• _Work instruction_: From the entries below, please output exactly the lines starting at the one containing "Ruime bezorgtijden (922, 2334)" and ending at the one containing "Urn - beeld - De voetbalster (372, 1585)", both included.

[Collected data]

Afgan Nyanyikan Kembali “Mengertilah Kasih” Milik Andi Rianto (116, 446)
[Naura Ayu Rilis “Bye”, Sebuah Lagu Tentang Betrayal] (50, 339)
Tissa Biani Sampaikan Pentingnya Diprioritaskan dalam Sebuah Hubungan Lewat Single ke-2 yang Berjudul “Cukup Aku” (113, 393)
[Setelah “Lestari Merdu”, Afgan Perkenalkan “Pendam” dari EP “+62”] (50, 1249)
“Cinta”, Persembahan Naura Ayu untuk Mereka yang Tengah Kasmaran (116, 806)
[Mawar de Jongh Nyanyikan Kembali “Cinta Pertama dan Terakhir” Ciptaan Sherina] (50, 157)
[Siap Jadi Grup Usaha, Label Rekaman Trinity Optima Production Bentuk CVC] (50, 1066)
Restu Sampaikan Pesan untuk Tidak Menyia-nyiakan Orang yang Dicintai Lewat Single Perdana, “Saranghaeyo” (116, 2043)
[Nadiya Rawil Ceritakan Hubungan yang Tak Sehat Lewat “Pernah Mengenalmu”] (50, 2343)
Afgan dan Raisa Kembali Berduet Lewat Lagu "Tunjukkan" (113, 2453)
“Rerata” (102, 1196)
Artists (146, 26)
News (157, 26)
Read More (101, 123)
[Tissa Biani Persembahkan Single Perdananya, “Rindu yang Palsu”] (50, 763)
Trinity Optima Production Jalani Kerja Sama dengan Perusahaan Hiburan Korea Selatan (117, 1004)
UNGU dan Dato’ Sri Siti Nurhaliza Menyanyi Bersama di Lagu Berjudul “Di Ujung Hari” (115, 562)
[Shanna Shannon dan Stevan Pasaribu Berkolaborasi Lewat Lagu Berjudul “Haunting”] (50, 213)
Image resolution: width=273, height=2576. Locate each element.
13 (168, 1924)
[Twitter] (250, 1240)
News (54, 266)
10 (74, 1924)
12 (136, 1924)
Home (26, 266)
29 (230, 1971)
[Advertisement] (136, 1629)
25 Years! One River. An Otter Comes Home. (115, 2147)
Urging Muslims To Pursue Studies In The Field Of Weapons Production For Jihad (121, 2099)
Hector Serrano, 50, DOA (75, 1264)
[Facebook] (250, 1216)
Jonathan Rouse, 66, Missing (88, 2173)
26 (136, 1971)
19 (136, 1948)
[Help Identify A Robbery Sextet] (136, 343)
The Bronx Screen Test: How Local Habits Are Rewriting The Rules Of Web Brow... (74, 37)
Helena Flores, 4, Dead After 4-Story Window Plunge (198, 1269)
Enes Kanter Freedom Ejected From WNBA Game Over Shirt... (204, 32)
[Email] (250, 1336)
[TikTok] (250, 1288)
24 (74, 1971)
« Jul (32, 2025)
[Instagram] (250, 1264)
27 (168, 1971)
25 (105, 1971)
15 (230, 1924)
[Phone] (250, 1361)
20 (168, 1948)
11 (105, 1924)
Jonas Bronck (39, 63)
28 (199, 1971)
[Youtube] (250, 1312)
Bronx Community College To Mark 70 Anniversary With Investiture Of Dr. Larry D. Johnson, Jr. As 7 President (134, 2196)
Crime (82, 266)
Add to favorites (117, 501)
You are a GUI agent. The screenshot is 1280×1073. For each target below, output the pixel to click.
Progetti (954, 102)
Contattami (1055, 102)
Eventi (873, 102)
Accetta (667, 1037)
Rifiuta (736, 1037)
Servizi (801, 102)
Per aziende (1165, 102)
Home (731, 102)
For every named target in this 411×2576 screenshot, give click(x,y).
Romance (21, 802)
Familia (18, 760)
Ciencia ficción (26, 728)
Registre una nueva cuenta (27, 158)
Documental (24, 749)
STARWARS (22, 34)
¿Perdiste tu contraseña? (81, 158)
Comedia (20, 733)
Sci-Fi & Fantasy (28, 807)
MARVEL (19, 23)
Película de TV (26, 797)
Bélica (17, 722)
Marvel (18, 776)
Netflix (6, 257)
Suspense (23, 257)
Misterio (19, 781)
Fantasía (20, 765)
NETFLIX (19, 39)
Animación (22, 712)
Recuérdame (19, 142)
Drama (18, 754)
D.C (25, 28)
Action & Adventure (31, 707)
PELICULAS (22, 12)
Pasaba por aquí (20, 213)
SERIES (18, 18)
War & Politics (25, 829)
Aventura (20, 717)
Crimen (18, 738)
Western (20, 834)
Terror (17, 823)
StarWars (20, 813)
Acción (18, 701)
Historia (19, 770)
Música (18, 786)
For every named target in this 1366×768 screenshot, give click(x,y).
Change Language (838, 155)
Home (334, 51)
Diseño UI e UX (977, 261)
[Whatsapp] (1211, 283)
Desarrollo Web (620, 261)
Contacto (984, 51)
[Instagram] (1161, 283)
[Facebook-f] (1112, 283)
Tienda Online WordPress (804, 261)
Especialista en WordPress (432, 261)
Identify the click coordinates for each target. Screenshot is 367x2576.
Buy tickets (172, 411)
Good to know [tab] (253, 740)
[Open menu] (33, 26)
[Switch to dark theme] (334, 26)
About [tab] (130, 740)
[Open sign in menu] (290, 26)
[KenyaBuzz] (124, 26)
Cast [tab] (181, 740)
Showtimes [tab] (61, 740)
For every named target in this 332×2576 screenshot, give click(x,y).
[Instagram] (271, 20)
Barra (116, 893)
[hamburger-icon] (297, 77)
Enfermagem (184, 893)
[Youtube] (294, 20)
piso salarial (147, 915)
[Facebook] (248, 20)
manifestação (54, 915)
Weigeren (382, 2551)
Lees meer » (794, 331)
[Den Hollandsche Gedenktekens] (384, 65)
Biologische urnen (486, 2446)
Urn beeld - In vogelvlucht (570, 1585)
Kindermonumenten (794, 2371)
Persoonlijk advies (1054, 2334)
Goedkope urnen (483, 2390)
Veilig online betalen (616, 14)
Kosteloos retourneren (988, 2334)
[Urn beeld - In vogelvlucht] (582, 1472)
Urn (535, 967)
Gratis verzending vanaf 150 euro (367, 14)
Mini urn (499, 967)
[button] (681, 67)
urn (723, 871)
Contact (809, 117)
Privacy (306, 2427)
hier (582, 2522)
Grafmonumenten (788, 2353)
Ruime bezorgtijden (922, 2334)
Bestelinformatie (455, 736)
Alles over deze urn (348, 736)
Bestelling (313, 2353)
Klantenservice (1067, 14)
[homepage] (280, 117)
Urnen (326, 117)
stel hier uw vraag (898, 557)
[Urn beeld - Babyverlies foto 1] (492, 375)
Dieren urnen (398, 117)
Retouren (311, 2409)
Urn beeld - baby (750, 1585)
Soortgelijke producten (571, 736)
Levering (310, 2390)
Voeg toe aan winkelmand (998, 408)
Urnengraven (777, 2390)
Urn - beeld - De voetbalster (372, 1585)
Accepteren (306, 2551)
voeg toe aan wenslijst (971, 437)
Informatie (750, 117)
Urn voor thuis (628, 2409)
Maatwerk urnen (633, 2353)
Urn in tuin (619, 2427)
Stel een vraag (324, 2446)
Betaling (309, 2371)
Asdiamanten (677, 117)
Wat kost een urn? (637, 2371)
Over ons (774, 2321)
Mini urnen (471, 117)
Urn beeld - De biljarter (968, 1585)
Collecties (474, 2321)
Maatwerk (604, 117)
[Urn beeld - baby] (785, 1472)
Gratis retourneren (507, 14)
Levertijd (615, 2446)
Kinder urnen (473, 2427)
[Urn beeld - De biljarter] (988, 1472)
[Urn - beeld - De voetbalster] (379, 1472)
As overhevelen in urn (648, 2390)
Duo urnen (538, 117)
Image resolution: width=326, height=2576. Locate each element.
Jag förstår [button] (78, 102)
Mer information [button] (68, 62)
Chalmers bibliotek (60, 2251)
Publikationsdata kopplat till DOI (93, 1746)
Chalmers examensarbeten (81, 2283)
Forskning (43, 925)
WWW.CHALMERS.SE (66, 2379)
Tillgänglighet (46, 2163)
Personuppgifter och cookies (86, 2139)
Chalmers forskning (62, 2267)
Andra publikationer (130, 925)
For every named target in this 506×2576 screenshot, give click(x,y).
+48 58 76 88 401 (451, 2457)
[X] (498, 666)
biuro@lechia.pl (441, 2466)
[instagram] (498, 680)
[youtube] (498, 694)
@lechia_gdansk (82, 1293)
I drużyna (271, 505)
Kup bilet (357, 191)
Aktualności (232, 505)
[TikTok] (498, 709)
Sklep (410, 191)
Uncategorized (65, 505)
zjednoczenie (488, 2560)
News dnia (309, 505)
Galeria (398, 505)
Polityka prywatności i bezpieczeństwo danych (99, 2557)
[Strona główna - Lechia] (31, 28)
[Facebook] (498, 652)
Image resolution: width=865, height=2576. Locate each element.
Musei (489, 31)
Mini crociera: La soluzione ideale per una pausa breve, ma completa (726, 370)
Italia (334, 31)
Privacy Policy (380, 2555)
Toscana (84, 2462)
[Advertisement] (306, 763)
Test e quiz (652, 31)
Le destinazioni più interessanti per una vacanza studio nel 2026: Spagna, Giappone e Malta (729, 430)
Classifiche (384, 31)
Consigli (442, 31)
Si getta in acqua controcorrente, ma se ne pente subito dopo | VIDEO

• _Finished task_:
Ruime bezorgtijden (922, 2334)
Bestelinformatie (455, 736)
Alles over deze urn (348, 736)
Bestelling (313, 2353)
Klantenservice (1067, 14)
[homepage] (280, 117)
Urnen (326, 117)
stel hier uw vraag (898, 557)
[Urn beeld - Babyverlies foto 1] (492, 375)
Dieren urnen (398, 117)
Retouren (311, 2409)
Urn beeld - baby (750, 1585)
Soortgelijke producten (571, 736)
Levering (310, 2390)
Voeg toe aan winkelmand (998, 408)
Urnengraven (777, 2390)
Urn - beeld - De voetbalster (372, 1585)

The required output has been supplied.